#### Reading passage:
────────────────────────────────────────

III. Jurisdiction and responsibility of Azerbaijan under Article 1 of the Convention


  1. The parties’ submissions
  1. The applicant


  1. The applicant pointed out that Gulistan was within the internationally recognised territory of the Republic of Azerbaijan. It followed that the onus was on the respondent Government to rebut the presumption of jurisdiction in relation to the area of Gulistan for the period since 15 April 2002 to the present day. In the applicant’s view the Government had failed to produce such proof as they had not shown that they did not exercise control over Gulistan. He pointed out that the Government’s position concerning the factual situation had been somewhat inconsistent, but that they had accepted that Gulistan was not under Armenian control. Consequently, the Government retained full responsibility for securing the applicant’s Convention rights.
  2. In the alternative, the applicant asserted that even if it were established that Azerbaijan lacked control over the area at issue, its responsibility would nevertheless be engaged as a result of its remaining positive obligations under Article 1 of the Convention to take diplomatic, economic, judicial and other measures to secure the applicant’s Convention rights (see and Others v. Moldova and Russia [GC], No. 48787/99, §§ 331 and 333, ECHR 2004-VII). In the applicant’s contention, the Government had failed to meet their positive obligations in that, for many years, they displayed a lack of political will to settle the conflict and had not taken any steps to secure the applicant’s individual right to return or to be compensated (see paragraph 208 below).

────────────────────────────────────────

#### Stated exercise 1:
Arrange the lines of the listing as a JSON list of strings, one string per line and blank lines omitted, starting with the line containing "Open the Feb 27, 2018 start date field" and going on through the last line of the listing.
#### Stated exercise 2:
Write a continuation of the passage on Azerbaijan's jurisdiction under Article 1 of the Convention, picking up after its final sentence.
The passage and the listing were taken from unrelated sources.

(Records contained in a dataset)
────────────────────────────────────────

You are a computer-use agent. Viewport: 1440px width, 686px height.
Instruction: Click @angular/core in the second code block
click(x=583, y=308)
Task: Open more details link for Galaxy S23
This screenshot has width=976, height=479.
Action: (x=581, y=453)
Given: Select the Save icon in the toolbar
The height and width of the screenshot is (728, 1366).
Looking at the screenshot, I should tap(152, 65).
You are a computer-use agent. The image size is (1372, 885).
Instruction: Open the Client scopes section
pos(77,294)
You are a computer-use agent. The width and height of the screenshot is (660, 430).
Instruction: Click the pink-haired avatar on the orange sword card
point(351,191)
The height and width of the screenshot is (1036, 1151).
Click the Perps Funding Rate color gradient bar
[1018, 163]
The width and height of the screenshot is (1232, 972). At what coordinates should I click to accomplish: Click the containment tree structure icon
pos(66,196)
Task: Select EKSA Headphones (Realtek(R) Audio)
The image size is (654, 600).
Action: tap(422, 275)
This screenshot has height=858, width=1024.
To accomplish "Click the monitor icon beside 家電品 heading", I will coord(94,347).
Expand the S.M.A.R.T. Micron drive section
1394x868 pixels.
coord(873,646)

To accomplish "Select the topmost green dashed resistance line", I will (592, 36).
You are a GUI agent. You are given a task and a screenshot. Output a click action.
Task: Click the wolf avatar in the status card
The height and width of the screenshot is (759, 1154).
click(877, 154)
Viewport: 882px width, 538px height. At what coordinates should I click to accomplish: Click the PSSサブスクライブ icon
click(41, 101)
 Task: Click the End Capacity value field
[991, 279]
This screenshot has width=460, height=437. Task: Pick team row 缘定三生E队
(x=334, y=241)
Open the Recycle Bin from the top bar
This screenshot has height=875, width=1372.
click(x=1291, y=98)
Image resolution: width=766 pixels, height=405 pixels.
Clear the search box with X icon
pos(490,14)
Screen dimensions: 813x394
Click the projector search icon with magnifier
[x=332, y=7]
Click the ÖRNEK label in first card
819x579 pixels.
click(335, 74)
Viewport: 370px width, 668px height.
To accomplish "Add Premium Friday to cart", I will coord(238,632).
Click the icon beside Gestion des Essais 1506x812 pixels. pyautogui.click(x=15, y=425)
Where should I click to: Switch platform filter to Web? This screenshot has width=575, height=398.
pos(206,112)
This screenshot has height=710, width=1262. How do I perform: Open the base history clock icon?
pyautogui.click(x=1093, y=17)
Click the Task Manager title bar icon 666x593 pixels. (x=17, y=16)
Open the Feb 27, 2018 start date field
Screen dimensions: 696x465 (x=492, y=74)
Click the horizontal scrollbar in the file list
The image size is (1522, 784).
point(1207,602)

────────────────────────────────────────

#### Response 1:
[
  "Open the Feb 27, 2018 start date field",
  "Screen dimensions: 696x465 (x=492, y=74)",
  "Click the horizontal scrollbar in the file list",
  "The image size is (1522, 784).",
  "point(1207,602)"
]

#### Response 2:
  1. The respondent Government


  1. The respondent Government accepted that Gulistan was part of the internationally recognised territory of Azerbaijan. In their pleadings at the hearing of 5 February 2014 they asserted that the presumption that a State exercised jurisdiction throughout its territory could be limited not only with regard to areas under occupation by other parties but also with regard to small areas «rendered inaccessible by circumstances». Gulistan was such an area. It was on the line of contact, meaning that it was surrounded by armed forces of Azerbaijan on the one side (in the north and east) and of Armenia on the other side (in the south and west) and was not under the effective control of either side. They underlined that the village was within the shooting range of the Armenian positions situated on a rising slope above the river. The Government of Azerbaijan was thus unable to exercise its legitimate authority in the area.
  2. The Government’s main line of argument therefore was that they were not responsible under Article 1 of the Convention in the primary sense of that provision. As a dispossessed sovereign they had only limited responsibility, namely to fulfil their positive obligation to take all measures that were in their power to take and in accordance with international law (and Others, cited above, § 331). They argued that such positive obligations depended on the factual circumstances of the case and were not to be construed in such a way as to impose a disproportionate burden on the State (ibid., § 332). The Government asserted that they had taken all general and individual measures they could be expected to take (see paragraph 210 below).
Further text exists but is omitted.